I’ve been inspired in part by my own experiences, I’ve always been intrigued by
people who have no respect for the rules or codes. I suppose it’s a way to regain my own ‘ignorance’ that I think I lost too young.
At the same time I love working on moving subjects and I think those kind of people always need to do things.
Tell us about the production – the tracking scenes are great … were there any major challenges, what did you shoot it on, did you operate the camera and did you edit it yourself?
Yes, I shot everything myself. Photography is really important for me. I wanted to do really shaky shots and dirty zooming that fit the tension in the film. At the same time it was challenging to have a constant photography-like framing which is what I always try to do when I shoot.
What is your favourite part of the film-making process?
I really love to direct people, and get the most spontaneous situations on camera.
I love the editing part also when you see that the thing I had in my head works, or being surprised when I see something new.
Please give us a potted resume of your background?
I quit school at 14, learned by myself by doing, failing, doing again.
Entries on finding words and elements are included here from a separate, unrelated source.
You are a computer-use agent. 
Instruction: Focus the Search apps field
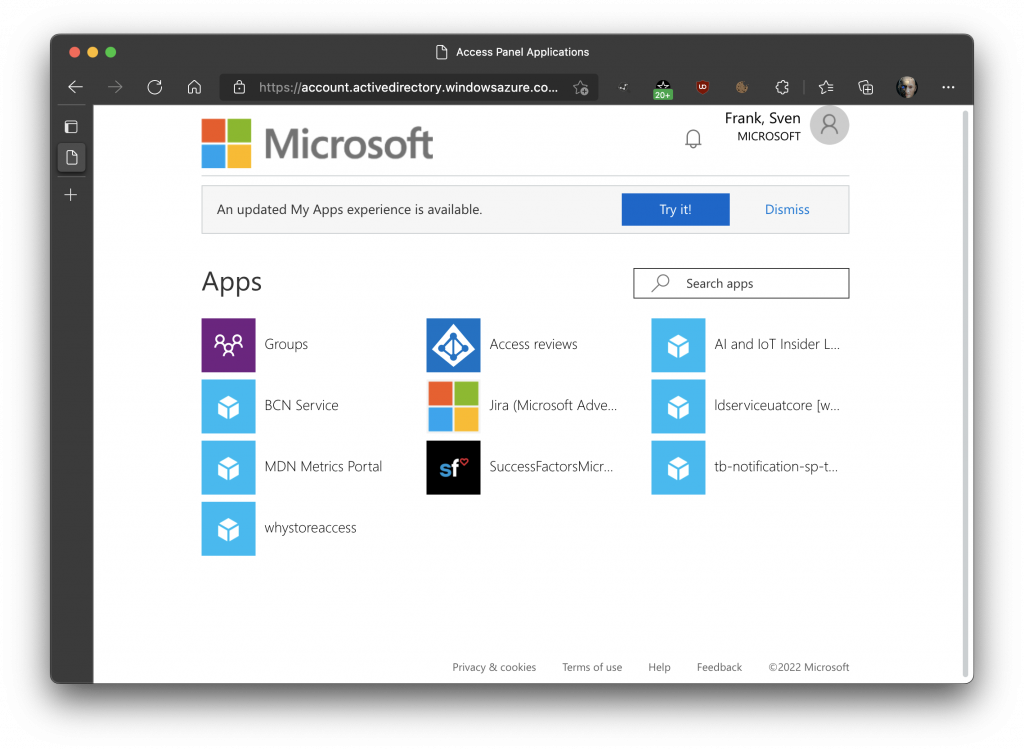click(750, 284)
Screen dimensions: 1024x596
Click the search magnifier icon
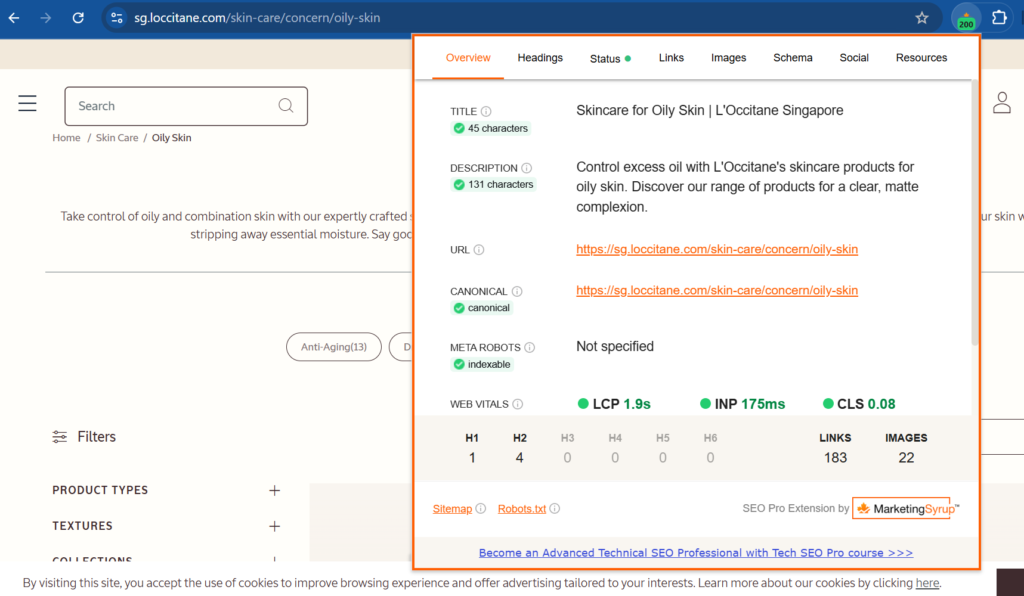pos(286,106)
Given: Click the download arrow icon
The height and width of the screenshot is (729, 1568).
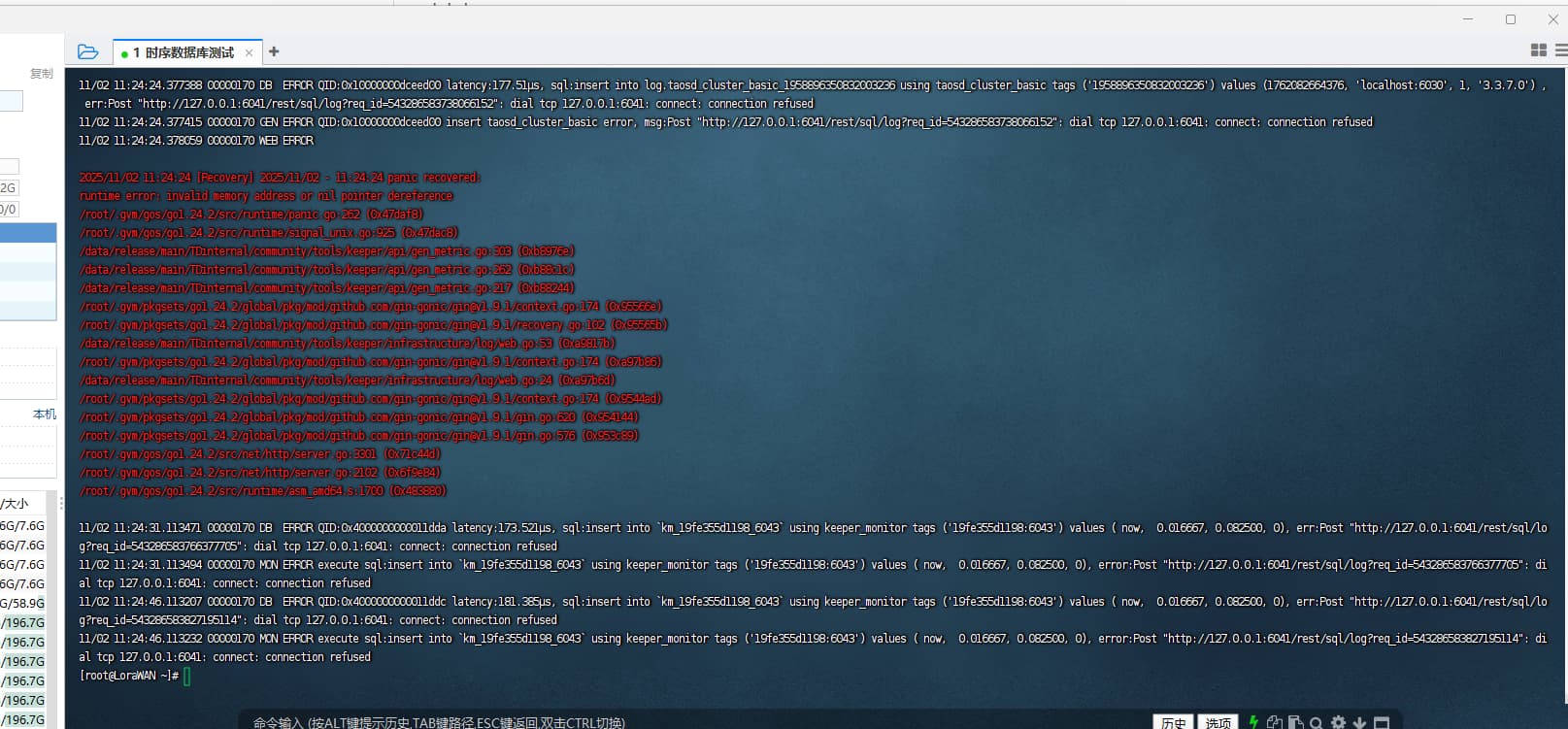Looking at the screenshot, I should click(x=1359, y=722).
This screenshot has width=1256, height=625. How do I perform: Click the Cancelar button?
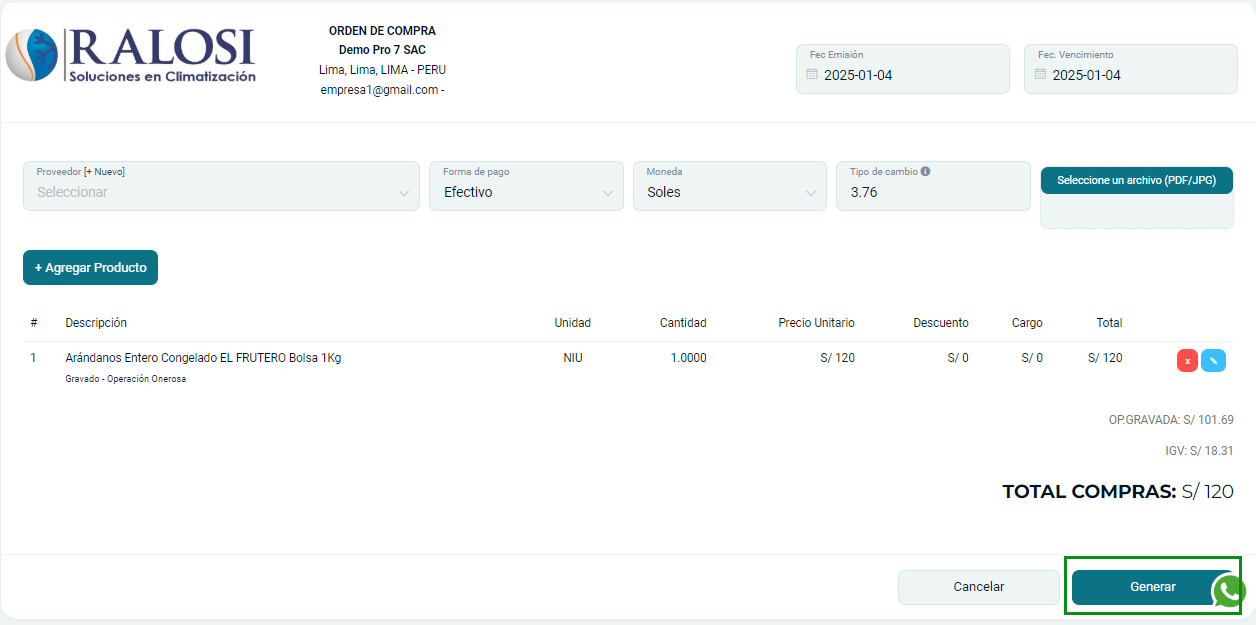(x=978, y=587)
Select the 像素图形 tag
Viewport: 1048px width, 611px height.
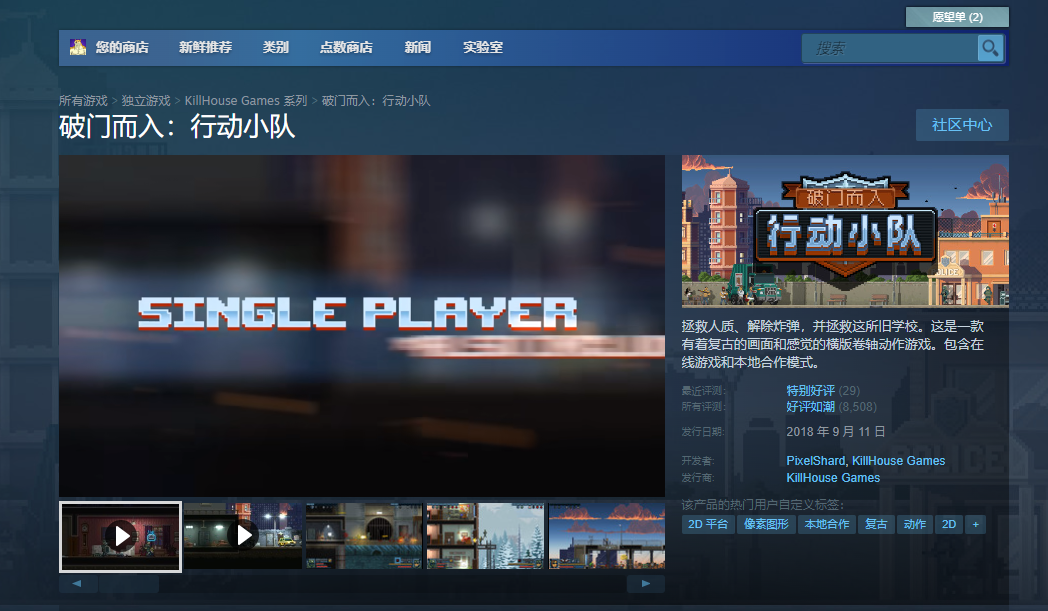(766, 524)
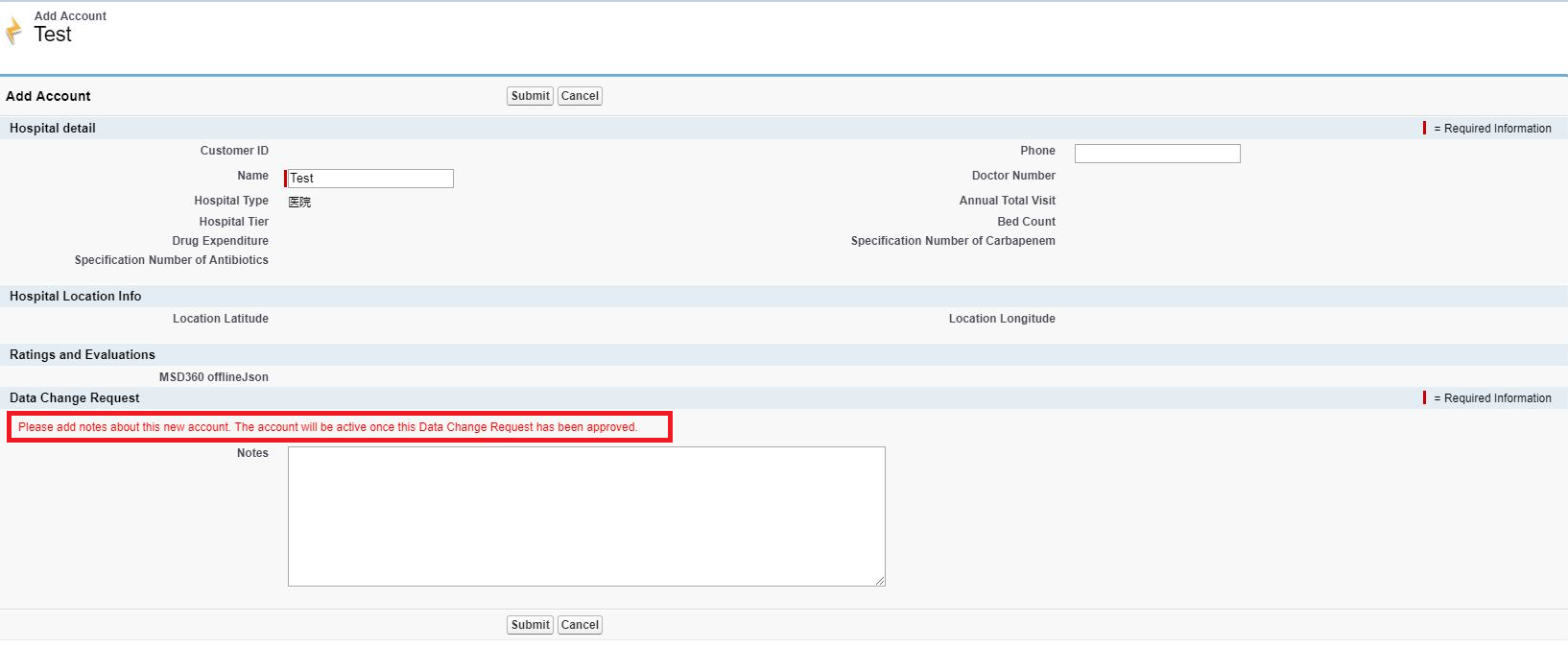Viewport: 1568px width, 648px height.
Task: Click the top Submit button
Action: pos(530,96)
Now I’ve been working in fashion/ad photography/film for two years.
When did you first realise you wanted to direct?
When I was six and I was watching all the 90’s MTV music videos at my grandma’s house.
And now you’ve signed to OneSix7. Is there any particular genre – fashion, music videos – that you’d love to shoot? What would be your dream script? What do you think your strengths and weaknesses are?
I would love to develop my own projects. I have lots of scripts and ideas that are sleeping somewhere on paper or in my head. Ideas for fashion, ads, music videos, all kinds of stuff.
My dream script would be something very real, spontaneous, annoying and surrealist at the same time. Like a story about a father whose son is stuck in a tree. Or why not a rap video for a fashion brand…with ponies.
My weakness would be my age. I’m young, I don’t know if it’s a strength or weakness. Right now it feels like a weakness.
What is the best advice anyone has ever given you about film-making?
I think it was something like:
Just do it. You don’t always need a Steadicam or a shitty follow focus from ebay. Just have a gut feeling about what photography looks and feels like to tell the story properly.